#### What is needed
Match the string "width" against each line below, and copy every line that matches.

Dataset items
++++

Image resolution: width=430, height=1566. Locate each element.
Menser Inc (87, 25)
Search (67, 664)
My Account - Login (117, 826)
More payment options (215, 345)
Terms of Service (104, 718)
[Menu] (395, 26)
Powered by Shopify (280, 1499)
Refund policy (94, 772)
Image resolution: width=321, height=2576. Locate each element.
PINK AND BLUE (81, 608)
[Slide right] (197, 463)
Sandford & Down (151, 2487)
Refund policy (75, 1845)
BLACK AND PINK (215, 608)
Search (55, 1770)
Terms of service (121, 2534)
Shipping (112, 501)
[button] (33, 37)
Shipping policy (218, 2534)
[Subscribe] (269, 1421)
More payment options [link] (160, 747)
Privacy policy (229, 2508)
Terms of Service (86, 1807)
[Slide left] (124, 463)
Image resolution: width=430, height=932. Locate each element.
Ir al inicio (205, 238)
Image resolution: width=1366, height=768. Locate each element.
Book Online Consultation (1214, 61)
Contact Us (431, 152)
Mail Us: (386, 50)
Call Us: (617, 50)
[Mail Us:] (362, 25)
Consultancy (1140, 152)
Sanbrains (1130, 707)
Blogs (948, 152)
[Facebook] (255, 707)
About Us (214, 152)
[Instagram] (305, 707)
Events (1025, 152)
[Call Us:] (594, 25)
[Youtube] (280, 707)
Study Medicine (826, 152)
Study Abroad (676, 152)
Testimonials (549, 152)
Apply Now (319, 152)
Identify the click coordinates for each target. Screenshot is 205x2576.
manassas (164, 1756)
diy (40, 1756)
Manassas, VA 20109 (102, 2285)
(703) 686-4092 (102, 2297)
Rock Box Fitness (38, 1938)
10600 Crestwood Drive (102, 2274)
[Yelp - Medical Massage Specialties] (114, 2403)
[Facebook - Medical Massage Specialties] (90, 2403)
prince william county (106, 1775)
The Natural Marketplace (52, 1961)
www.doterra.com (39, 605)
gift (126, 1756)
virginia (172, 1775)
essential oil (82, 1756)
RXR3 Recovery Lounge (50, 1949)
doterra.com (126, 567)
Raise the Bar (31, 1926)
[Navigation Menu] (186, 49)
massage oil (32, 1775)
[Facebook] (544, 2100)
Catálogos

++++

#### Answer section
Image resolution: width=430, height=1566. Locate each element.
Image resolution: width=321, height=2576. Locate each element.
Image resolution: width=430, height=932. Locate each element.
Image resolution: width=1366, height=768. Locate each element.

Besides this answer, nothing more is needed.